Al numero 10 di rue Nicolas-Appert a Parigi, quando è il 7 di gennaio il freddo entra fin sotto i cappotti. La strada è quasi deserta e i curiosi che girano l’angolo passano oltre cercando di farsi notare il meno possibile. Davanti alla porta che fu del settimanale satirico Charlie Hebdo c’è una targa con i nomi dei 12 morti dell’attentato del gennaio 2015. Tra loro alcuni, più degli altri, fanno rumore: Charb, Wolinski, Cabu, Tignous, Honoré. Appoggiati sul marciapiede due mazzi di rose bianche. Li hanno portati il sindaco Anne Hidalgo e il ministro dell’Interno Bruno Le Roux per una commemorazione durata il tempo di un minuto di silenzio a testa passa e di una stretta di mano. A osservare quel corteo funebre male organizzato, i murales dei volti dei morti. Nessuna didascalia, solo una frase: “Non ho niente da perdere. Preferisco morire in piedi che vivere in ginocchio”. E’ una citazione dell’ex direttore Charb, quella stessa che dopo l’attacco i manifestanti di tutto il mondo hanno gridato in segno di solidarietà. Nel giorno del ricordo, nessuno la legge ad alta voce.

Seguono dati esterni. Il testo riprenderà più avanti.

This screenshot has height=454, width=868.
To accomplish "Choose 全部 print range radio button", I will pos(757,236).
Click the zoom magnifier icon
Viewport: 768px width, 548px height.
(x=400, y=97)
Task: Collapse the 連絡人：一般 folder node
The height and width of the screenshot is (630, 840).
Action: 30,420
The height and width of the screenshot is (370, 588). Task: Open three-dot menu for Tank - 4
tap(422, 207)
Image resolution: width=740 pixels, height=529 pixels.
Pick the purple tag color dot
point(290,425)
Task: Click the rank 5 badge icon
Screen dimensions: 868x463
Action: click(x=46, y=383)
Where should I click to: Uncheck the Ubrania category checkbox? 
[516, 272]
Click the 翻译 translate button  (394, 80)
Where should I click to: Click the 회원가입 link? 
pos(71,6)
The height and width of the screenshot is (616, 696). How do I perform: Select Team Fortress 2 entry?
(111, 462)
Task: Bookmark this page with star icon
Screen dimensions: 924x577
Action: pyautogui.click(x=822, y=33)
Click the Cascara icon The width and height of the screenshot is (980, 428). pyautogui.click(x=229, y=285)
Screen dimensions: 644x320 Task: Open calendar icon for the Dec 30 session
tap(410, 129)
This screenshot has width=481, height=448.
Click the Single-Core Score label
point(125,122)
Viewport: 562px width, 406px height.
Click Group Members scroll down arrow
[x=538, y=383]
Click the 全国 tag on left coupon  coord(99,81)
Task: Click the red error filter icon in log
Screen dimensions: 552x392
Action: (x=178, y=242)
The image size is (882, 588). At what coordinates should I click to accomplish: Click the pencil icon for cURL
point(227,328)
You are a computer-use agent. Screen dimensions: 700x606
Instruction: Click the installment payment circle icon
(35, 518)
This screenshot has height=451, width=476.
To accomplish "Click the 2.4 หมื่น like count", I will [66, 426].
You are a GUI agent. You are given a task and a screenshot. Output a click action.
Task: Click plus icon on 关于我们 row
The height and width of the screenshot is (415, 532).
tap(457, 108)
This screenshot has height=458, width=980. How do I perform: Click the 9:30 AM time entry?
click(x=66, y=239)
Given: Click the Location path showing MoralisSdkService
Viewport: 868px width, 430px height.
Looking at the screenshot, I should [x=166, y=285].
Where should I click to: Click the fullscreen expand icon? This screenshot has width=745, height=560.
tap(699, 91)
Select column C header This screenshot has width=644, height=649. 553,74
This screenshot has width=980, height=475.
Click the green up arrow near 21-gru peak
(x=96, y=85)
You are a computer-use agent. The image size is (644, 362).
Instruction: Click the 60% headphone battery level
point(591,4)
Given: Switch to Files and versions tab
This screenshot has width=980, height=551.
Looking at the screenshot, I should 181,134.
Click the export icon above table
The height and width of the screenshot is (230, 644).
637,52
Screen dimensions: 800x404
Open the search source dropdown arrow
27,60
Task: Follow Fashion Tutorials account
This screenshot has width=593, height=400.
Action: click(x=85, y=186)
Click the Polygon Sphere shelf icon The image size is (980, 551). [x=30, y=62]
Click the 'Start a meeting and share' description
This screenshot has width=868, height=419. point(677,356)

Parigi due anni dopo la strage dei fratelli Kouachi ricorda disorientata l’inizio di quella che il presidente François Hollande ha definito “una guerra”. E’ l’anniversario più difficile di tutti perché, invece di unire la Francia, continua a dividere. Erano le 11.30 di una mattina di inverno del 2015 è due uomini con il kalashnikov hanno decimato la squadra del giornale che poco prima aveva pubblicato una vignetta sul leader dello Stato Islamico Abu Bakhr Al-Baghdadi. Quattro giorni dopo le strade di Parigi e di tutte le capitali del mondo si riempivano di persone al grido di “Je suis Charlie” per difendere la libertà di espressione. La sfilata dei capi di Stato europei, stretti l’uno all’altro, sembrava l’inizio di una resistenza mai vista prima. Niente di tutto questo. Pochi mesi dopo, il 13 novembre, Parigi è stata travolta da nuovi attacchi che hanno provocato 130 morti e centinaia di feriti. Poi ci sono stati gli attentati di Bruxelles e Nizza. E infine Berlino. Di quello spirito di unità è rimasto uno stato d’emergenza permanente e una redazione costretta a lavorare in un bunker segreto. “Come sei Charlie”, è la battuta amara che dicono a mezza voce i più giovani. Sta a indicare una reazione plateale “che dà speranza e che fa fare bella figura in rete”, ma che ormai suona così finta da sembrare un’offesa.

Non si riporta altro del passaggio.